抵抗点について

権力のあるところに抵抗がある。にもかかわらず、あるいはむしろそれがゆえ、抵抗は権力に対して外側に位置しない。…権力関係は、無数の多様な抵抗点との関係においてしか存在しない。
 …可能であり、必然的であるかと思えば、起こりそうもなく、自然発生的であり、統御を拒否し、孤独であるかと思えば共謀している、這って進むかと思えば、暴力的、妥協不可能かと思えば、取引に素早い、利害に敏感かと思えば、自己犠牲的である。
 …可動的かつ過渡的な抵抗点は、社会の内部に、移動する断層をつくりだし、統一体を破壊し、再編成を促し、個人そのものに溝をほり、切り刻み、形を作りかえ、そうして個人のなか、その身体と魂の内部に、それ以上は切り詰めることのできない領域を定める。
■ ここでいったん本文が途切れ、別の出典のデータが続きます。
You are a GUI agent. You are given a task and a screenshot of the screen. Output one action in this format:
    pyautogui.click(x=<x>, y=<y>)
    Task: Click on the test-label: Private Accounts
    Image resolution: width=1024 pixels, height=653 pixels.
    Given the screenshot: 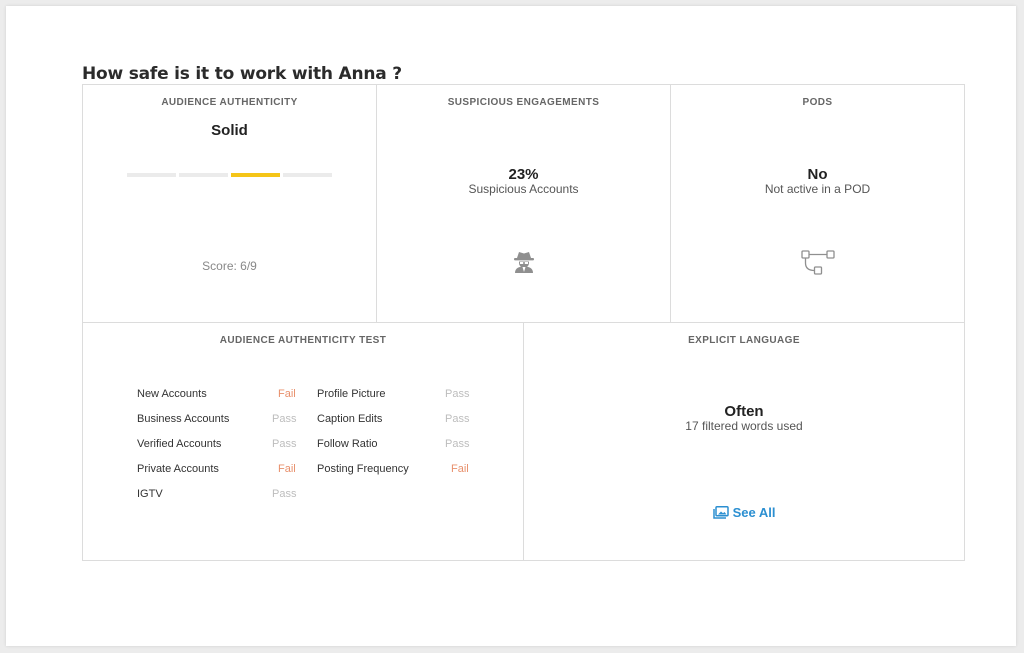 What is the action you would take?
    pyautogui.click(x=178, y=469)
    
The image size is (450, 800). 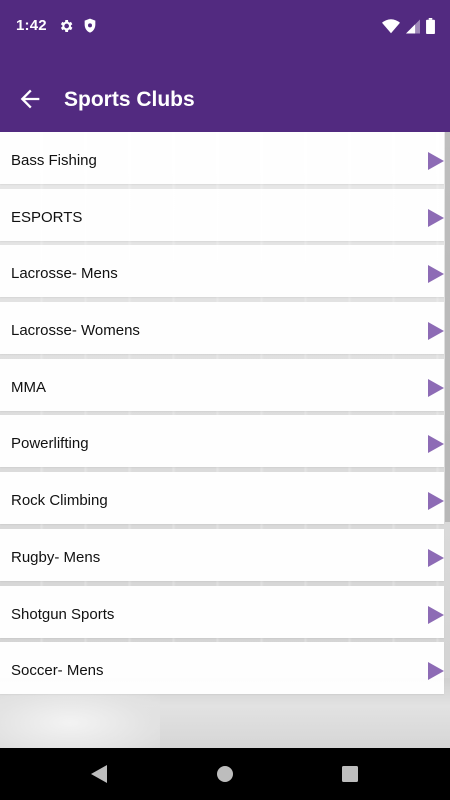 I want to click on list-item-label: Rock Climbing, so click(x=60, y=501).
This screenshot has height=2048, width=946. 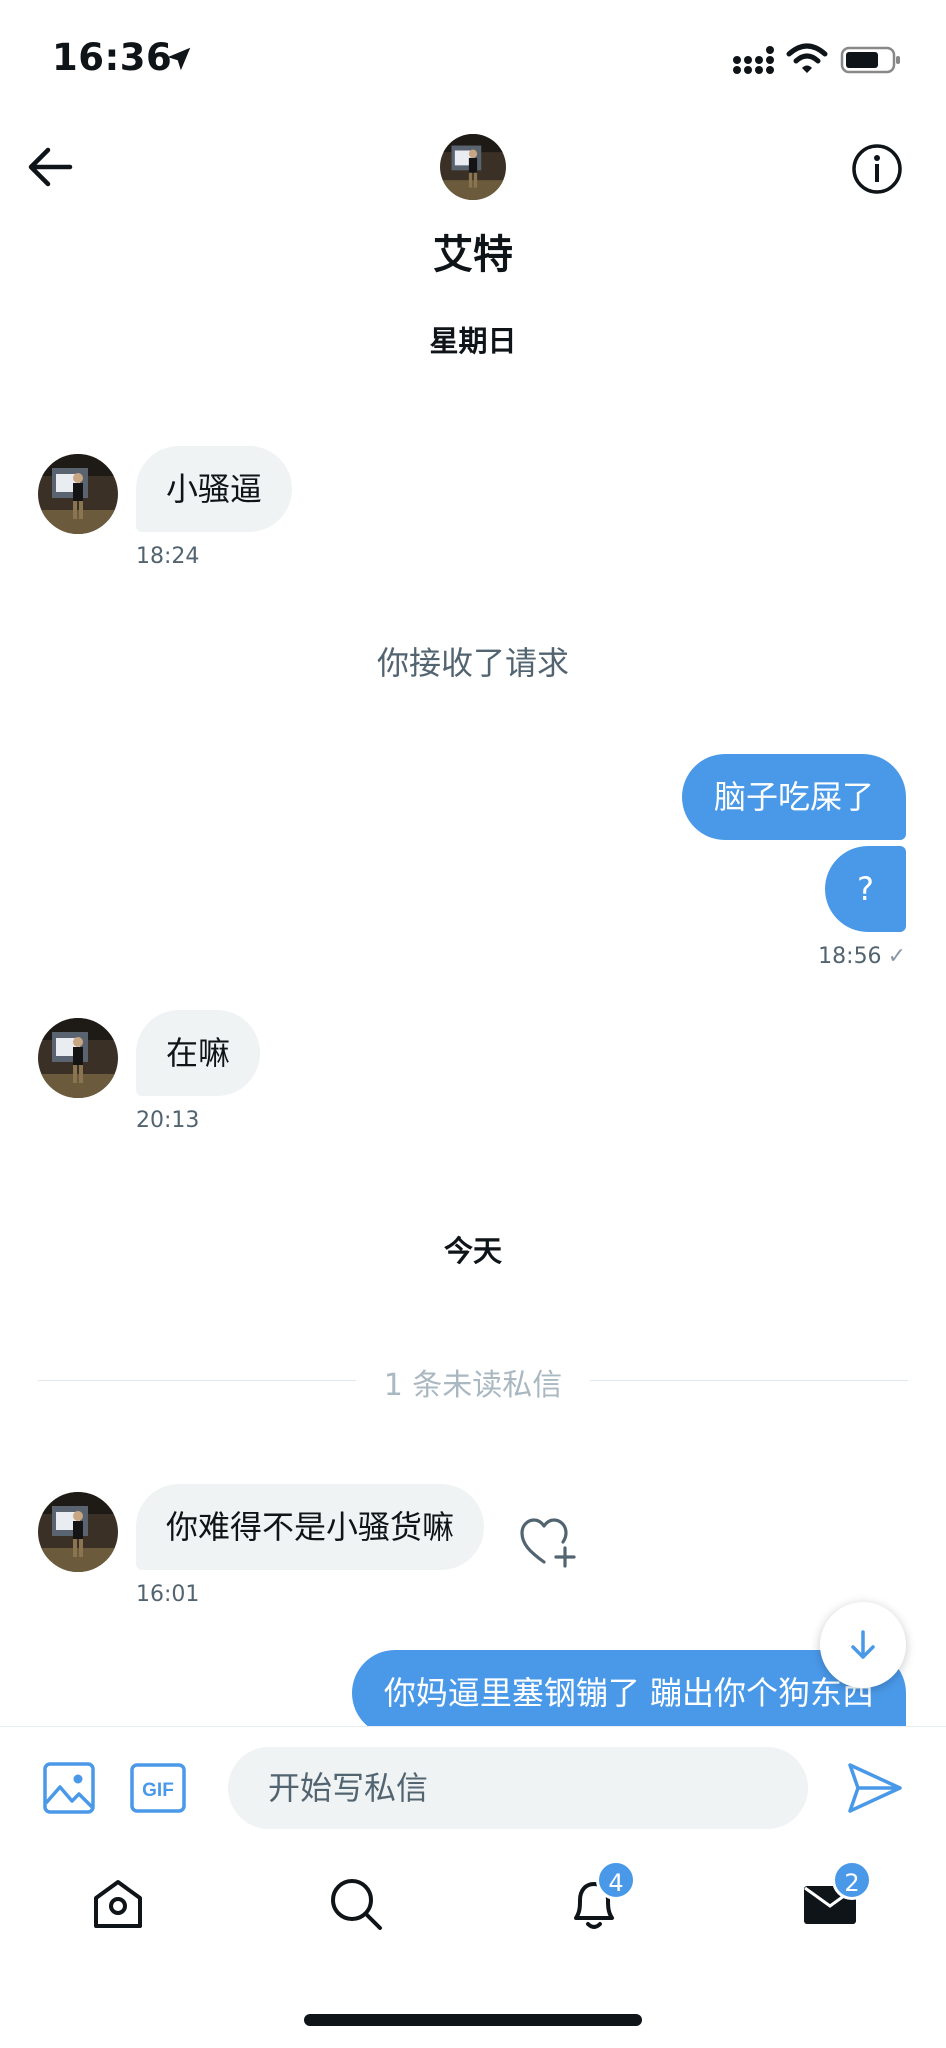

 …そしておそらく、これら群れをなす抵抗点の戦略的コード化が、革命を可能にするのだ。国家が権力関係の制度的統合のうえになりたっているように。

これらが、フーコーの権力論の根幹であり、いわば原理的に説明したものだ。
 このような考え方によって、長い間政治思想を幻惑してきた「法である主権者」というあのシステムから脱却できるだろう、ともフーコーは述べる。
 ちなみにここでフーコーは、マキャベリを、「君主の権力を力関係という観点から考えた数少ないひとのひとりであった」とも述べている。
 
 このフーコーの「抵抗点」のヴィジョンは、もはやすぐにわかるように、のちにネグリとハートがマルチチュードとして展開するものの基礎をなしている。というか、マルチチュードは、フーコーが述べた抵抗点に対して、あらたに名づけなおしたものである。